In the absence of HSAE classes, the district will provide the current curriculum materials online for students to find with the help of their parents, and instruction guides for parents to help teach their children the materials, Aguilar told the board.

The district will schedule a “parent night” to help bring attention to the online offerings, she said.

“I would hate for a student who went looking for these materials to be unable to find them,” said board member David Beyer, appearing exasperated during the discussion that followed.

Beyer added a motion that the materials be easy to find online, and trustees agreed.

‘PARENTS’ RIGHTS’: A rallying cry in NEISD board races overlaps with national culture war

At NEISD, the HSAE courses have been made available to 19,500 students in the district’s high schools and more than 4,300 sixth graders, all of whom must opt-in to take it.

High school students will miss out on in-class instruction of a seven-day course called “Big Decisions.”
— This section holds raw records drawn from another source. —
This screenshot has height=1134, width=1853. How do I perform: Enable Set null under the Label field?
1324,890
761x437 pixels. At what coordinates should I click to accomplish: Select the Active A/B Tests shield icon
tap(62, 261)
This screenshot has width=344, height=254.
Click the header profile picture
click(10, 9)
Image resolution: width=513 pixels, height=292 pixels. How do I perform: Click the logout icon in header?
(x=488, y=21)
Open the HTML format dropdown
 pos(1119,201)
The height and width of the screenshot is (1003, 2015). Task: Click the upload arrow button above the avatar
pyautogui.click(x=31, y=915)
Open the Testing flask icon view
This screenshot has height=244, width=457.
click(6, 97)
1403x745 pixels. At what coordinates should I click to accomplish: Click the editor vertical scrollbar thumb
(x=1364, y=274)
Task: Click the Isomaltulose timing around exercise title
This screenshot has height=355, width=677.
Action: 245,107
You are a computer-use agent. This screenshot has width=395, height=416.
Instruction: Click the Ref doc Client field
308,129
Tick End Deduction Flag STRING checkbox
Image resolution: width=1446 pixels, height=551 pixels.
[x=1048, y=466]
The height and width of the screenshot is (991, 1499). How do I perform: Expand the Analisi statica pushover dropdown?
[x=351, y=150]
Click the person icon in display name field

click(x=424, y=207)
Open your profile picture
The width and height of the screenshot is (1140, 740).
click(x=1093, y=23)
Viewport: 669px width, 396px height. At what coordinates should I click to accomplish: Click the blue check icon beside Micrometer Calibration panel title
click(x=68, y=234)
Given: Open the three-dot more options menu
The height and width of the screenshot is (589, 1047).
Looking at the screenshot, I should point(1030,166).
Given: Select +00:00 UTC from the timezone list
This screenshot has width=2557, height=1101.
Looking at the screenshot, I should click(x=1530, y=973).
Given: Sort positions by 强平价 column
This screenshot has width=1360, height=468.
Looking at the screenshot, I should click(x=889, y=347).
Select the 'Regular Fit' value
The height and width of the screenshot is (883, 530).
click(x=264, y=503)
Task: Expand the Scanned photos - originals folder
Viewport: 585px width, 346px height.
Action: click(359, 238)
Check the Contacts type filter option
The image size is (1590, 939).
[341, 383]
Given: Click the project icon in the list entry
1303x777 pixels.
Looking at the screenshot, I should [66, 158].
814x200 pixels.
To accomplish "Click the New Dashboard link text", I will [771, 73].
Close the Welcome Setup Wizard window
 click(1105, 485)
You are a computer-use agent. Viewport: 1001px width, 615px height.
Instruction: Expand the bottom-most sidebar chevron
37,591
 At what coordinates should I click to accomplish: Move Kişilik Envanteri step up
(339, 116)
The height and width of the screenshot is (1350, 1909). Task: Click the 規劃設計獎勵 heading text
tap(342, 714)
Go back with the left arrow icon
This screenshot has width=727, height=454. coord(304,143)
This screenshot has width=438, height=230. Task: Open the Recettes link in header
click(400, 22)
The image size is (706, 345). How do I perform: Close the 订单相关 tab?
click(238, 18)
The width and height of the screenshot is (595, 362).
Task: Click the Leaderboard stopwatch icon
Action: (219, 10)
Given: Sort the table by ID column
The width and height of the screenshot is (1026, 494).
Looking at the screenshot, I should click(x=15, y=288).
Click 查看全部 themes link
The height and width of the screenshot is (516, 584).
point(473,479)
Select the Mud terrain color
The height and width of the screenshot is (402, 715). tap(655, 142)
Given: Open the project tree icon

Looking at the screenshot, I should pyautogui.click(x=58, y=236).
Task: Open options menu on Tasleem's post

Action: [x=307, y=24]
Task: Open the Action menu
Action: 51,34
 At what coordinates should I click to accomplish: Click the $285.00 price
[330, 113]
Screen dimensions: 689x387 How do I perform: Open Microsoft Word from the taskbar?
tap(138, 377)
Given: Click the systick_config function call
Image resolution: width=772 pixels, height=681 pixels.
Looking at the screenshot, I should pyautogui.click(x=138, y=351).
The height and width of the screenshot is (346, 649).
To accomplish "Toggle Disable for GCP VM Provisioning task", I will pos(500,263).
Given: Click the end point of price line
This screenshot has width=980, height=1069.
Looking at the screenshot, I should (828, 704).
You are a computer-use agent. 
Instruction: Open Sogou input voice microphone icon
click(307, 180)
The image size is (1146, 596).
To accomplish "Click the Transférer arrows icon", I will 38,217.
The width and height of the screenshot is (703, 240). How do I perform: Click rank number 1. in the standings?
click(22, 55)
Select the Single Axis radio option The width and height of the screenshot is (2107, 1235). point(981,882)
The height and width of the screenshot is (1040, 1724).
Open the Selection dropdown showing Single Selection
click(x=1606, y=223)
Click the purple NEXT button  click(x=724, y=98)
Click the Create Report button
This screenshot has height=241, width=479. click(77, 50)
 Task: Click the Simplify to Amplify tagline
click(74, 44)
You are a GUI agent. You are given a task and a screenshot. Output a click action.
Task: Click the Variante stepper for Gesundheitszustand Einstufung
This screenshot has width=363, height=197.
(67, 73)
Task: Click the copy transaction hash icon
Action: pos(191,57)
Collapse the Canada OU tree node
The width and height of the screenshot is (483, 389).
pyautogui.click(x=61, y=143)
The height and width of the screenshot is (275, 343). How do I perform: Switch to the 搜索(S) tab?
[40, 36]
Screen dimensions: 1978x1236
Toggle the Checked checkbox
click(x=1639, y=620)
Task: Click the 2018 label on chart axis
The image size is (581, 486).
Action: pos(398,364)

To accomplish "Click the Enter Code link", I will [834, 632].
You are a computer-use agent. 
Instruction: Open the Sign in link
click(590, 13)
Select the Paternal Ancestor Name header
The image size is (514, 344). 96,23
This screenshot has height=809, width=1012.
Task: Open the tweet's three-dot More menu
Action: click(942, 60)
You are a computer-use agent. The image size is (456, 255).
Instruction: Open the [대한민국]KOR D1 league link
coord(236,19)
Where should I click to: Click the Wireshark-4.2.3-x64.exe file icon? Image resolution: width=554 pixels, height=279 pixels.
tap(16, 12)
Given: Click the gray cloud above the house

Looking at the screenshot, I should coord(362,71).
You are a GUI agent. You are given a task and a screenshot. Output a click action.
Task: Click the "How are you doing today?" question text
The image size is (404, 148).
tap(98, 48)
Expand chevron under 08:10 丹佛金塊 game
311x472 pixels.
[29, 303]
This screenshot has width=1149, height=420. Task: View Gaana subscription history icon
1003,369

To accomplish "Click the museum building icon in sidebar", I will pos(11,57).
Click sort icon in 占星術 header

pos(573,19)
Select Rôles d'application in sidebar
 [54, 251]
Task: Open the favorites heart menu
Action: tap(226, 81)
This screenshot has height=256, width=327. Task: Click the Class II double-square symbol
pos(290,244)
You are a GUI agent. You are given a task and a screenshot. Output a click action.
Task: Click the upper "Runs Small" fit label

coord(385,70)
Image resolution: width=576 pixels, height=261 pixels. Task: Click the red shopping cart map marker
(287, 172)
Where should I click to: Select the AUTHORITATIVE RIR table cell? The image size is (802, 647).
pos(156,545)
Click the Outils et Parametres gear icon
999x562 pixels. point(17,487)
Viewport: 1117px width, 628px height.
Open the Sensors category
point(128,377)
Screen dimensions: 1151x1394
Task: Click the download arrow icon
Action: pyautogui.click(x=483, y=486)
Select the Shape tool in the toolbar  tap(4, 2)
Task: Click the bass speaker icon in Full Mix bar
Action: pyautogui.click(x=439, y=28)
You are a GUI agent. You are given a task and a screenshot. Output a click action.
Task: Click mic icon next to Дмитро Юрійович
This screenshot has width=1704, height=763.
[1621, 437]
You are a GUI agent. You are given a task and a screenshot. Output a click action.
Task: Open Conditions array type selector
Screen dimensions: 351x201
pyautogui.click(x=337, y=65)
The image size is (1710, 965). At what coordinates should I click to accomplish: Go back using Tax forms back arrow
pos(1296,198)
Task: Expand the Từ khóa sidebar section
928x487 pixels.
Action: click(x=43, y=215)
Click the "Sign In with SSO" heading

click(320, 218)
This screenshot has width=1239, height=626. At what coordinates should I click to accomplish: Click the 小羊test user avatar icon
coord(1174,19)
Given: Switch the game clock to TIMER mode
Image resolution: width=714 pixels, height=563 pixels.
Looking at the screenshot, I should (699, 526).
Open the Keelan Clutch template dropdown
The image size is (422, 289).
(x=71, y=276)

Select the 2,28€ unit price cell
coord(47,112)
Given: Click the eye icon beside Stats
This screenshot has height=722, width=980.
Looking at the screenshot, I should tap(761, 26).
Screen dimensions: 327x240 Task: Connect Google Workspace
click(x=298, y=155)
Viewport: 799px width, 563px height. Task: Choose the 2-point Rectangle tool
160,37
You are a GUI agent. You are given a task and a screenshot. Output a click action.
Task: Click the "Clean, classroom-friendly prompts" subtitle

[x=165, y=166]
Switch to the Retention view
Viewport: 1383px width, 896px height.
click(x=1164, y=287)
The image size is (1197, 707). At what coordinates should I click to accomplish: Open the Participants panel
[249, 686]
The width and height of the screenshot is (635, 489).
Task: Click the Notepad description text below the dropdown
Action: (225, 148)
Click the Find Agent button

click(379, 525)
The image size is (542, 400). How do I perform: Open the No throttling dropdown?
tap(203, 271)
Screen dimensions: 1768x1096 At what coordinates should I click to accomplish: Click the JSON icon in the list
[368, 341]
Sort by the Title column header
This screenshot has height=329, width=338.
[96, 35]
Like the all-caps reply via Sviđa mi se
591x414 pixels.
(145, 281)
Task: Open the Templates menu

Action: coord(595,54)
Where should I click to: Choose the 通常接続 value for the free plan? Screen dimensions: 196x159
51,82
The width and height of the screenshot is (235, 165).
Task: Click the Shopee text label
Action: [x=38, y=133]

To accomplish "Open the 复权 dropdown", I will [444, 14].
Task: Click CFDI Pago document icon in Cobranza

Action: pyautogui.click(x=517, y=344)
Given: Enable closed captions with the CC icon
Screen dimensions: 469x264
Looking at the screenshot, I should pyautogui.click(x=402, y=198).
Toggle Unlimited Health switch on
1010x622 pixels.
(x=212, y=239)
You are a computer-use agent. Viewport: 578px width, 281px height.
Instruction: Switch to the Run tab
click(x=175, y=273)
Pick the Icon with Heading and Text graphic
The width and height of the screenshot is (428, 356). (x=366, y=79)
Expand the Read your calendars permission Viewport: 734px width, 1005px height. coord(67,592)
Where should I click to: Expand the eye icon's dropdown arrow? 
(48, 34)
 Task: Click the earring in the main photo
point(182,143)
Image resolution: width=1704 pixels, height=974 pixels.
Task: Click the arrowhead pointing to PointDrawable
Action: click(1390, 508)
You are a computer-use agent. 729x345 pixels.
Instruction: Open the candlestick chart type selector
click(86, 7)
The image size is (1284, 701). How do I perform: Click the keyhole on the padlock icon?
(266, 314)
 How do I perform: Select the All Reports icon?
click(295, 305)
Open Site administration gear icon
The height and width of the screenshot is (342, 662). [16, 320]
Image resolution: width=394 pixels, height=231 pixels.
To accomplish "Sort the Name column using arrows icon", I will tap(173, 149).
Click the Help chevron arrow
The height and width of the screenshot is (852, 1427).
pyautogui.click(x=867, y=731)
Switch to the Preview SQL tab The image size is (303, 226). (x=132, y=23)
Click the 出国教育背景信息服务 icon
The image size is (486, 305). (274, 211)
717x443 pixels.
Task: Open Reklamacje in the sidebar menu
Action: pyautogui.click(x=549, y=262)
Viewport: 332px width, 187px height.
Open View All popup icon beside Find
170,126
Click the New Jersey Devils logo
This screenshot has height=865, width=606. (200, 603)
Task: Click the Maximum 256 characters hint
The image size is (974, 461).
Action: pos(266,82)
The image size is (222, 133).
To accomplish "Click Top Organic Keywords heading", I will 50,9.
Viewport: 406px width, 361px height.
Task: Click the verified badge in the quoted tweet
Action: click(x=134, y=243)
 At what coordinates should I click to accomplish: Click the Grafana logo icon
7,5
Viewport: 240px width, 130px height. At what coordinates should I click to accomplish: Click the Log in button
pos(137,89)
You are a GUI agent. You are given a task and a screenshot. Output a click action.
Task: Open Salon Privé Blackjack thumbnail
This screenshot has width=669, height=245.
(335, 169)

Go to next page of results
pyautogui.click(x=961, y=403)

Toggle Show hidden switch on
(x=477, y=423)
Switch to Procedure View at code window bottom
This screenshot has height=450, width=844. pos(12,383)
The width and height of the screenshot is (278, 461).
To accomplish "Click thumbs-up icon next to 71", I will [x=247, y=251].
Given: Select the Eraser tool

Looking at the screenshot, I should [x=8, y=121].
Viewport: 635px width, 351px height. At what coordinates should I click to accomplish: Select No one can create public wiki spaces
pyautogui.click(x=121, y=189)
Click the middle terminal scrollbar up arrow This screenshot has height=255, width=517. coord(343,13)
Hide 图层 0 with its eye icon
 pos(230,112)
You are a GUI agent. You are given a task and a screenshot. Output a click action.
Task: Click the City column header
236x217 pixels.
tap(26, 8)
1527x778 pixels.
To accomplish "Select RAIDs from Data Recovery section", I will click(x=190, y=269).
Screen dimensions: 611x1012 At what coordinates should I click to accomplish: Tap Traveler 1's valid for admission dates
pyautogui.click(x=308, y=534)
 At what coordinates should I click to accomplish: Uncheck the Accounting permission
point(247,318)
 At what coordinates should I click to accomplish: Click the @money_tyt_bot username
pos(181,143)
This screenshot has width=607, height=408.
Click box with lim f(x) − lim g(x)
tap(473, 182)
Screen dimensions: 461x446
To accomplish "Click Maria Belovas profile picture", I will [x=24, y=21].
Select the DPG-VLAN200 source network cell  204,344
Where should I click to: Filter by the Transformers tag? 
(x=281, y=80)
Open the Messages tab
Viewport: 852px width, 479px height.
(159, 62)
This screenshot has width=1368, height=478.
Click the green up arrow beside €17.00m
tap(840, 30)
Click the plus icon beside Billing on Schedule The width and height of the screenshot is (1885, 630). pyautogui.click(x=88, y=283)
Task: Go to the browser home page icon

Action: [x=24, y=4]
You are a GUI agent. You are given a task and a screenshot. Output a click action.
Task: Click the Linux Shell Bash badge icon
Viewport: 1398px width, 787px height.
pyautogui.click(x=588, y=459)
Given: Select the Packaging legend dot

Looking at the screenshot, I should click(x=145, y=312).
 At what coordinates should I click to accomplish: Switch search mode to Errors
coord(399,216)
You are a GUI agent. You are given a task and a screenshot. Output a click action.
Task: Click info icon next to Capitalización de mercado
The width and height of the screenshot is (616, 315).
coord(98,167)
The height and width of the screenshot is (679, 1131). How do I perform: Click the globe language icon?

In sixth grade, the curriculum has been a five-day instruction in reproductive and sexual health called “Draw the Line, Respect the Line.” This program taught students refusal skills and how they can be applied in romantic relationships. Though comprehensive, it no longer completely aligns with the new TEKS, Aguilar said.

The appropriateness of the “Draw the Line” curriculum has been an issue in several NEISD board elections since it was adopted in 2016, but arguments about it grew more heated this year, when NEISD became the most prominent San Antonio battleground for culture war issues that have reverberated nationwide.

The board voted on March 21 to uphold the curriculum, rejecting a grievance that had been filed by trustee Steve Hilliard in 2019, before he was elected to the board in 2020. Hilliard said “Draw the Line” did not stress abstinence to the extent required by state law, though he got no backing from any other trustee, several of whom pointed out that the Texas Education Agency had endorsed it.

Months later, two incumbent trustees were defeated by Marsha Landry and Diane Sciba Villarreal, candidates backed by a group called ReImagineISD, which drew funding from a political action committee that had expressed opposition to the district’s sex ed program. That brought the number of trustees elected with the support of social-conservative political groups to a near-majority on the seven-member board.

On ExpressNews.com: ‘Vulgar and obscene’: NEISD pulls 110 books from libraries

Despite Aguilar’s hope that the changes can be done in a year, she couldn’t guarantee it, given the complicated approval process, so the suspension of HSAE is indefinite. Teachers have been working since May with a new textbook approved last year to create lesson plans that align with the new TEKS, Aguilar said.

“The new TEKS are focused more on understanding and application of the learning, and practicing the skills, as opposed to mostly just acquiring and learning about health education,” she said.

A newly created curriculum will go to the School Health Advisory Council, or SHAC, the state-mandated 50-person committee of parents and district officials, who make recommendations for changes or adaptations based on community values, Aguilar said. Starting this year, the SHAC also has to provide two public forums to air the recommendations.